Due to COVID-19, activities and holiday celebrations have been different this year, and Halloween will be no exception. The Centers for Disease Control and Prevention (CDC) advises against some traditional Halloween festivities for 2020. Although this may be disappointing, do not fear. There are other ways your family can safely celebrate Halloween.
While Halloween is a highly anticipated occasion, the Children's Health℠ Infectious Diseases Program urges that safety should be top of mind. If you may have COVID-19 or have been exposed to anyone with COVID-19, you should not participate in in-person Halloween celebrations. Learn more about which activities are considered high-risk for spreading COVID-19 and alternative ways to celebrate that are safe for your family and those around you.
Is it safe to go trick-or-treating during COVID-19?
According to guidance released by the CDC, it is not safe to participate in traditional trick-or-treating, where treats are given to kids who go door-to-door. Here is a list of other activities that are considered high-risk this Halloween.
High-risk Halloween activities
- Crowded indoor costume parties
- Indoor haunted houses, especially if people are screaming
- Attending hayrides with people outside of your household
- Traveling to a rural fall festival outside of your community, particularly if you live in an area with community spread of COVID-19
What are the safest Halloween activities during COVID-19?
The safest way to celebrate Halloween this year is by participating in lower-risk activities with members of your household. Consider organizing some of the following activities with your family to enjoy the spirit of the holiday.

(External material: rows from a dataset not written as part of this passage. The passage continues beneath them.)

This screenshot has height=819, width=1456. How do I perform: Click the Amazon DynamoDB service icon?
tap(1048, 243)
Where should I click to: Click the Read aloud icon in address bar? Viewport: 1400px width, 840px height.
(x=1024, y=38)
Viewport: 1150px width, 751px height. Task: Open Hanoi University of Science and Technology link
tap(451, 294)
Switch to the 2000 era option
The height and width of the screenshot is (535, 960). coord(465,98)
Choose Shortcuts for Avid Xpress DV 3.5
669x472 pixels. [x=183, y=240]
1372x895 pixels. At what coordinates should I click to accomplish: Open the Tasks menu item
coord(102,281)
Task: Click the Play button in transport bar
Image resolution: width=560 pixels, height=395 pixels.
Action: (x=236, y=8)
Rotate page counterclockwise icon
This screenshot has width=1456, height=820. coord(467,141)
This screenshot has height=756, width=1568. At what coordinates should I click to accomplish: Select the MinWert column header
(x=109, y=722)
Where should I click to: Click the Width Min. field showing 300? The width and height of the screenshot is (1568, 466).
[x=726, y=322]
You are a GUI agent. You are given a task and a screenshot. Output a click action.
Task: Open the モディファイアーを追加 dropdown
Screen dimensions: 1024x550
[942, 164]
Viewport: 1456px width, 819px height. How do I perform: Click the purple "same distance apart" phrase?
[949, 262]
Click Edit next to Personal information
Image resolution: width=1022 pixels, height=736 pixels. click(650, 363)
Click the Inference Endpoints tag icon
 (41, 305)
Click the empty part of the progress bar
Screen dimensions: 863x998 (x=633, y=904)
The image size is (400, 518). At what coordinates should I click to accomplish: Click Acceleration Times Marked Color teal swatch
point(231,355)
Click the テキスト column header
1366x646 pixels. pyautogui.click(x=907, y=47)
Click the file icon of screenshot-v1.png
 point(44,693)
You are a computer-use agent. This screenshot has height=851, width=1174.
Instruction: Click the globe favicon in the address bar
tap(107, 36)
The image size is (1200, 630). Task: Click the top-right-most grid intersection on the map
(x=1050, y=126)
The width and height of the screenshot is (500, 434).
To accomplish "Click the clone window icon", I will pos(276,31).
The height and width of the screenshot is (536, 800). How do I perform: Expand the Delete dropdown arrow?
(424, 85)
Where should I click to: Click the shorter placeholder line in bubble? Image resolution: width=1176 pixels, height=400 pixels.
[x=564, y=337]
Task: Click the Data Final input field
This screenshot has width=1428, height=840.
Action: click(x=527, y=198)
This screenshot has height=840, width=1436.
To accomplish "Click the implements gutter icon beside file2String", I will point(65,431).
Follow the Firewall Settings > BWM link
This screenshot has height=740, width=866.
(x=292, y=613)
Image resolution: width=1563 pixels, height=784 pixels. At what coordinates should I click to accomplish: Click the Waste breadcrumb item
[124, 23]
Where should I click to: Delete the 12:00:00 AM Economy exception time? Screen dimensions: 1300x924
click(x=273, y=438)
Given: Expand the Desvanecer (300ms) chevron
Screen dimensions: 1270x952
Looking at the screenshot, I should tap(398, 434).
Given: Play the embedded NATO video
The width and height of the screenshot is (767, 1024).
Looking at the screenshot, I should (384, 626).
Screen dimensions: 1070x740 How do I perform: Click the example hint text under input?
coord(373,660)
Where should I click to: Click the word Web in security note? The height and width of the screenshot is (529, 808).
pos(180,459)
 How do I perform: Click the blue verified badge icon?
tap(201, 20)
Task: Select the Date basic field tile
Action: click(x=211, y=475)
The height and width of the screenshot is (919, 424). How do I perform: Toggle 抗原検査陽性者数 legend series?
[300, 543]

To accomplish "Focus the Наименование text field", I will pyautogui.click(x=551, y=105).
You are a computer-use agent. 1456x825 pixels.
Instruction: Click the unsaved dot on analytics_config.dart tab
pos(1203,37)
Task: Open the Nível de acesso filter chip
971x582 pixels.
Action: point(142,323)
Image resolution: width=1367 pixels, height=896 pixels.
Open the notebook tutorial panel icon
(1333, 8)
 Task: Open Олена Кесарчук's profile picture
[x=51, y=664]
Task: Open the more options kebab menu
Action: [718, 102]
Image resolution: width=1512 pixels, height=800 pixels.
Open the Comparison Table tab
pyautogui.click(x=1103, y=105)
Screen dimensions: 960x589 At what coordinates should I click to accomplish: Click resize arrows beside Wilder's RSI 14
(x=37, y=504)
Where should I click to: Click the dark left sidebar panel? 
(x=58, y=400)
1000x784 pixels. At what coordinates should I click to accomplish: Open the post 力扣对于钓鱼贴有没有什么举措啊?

5 safe trick-or-treat alternatives
- Carve or decorate pumpkins with members of your household, or outside at a safe distance, with neighbors or friends
- Get festive by decorating your home and listening to fun music
- Organize an outdoor Halloween scavenger hunt with a list of hidden Halloween-themed items with your household members around your home or have a list of Halloween-themed decorations to look for while walking from house to house, searching for Halloween decorations at a distance
- Have a virtual Halloween costume contest
- Plan a Halloween movie night at home or visit a drive-in theater with people you live with
Is a costume mask an acceptable alternative for a cloth face mask?
According to the CDC, a costume mask is not a substitute for a cloth face mask. Avoid a costume mask unless it has two or more layers of breathable fabric that covers the mouth and nose and doesn't leave gaps around the face.
A costume mask should not be worn over a protective cloth face mask. That could be dangerous if the costume mask makes it difficult to breathe.
Consider wearing a Halloween costume that does not include a costume mask. Instead wear a protective, Halloween-themed cloth face mask.
The CDC recommends that everyone 2 years and older wear a cloth face covering, except for anyone who has trouble breathing or is unable to remove their mask on their own. Children under the age of 2 should not wear a mask because of the risk of suffocation. Learn more about how face masks can help prevent the spread of COVID-19.
In summary, here are 5 tips to remember:
- It is always safer to participate in activities with members of your household
- Outdoor activities are better than indoor activities with others
- Keep a safe distance from neighbors and friends
- Wear a cloth face mask
- Wash your hands frequently with soap and water for 20 seconds (or use hand sanitizer with at least 60% alcohol if soap and water are not available).
Although Halloween festivities may look a little different during COVID-19, you can still create great Halloween memories for your child.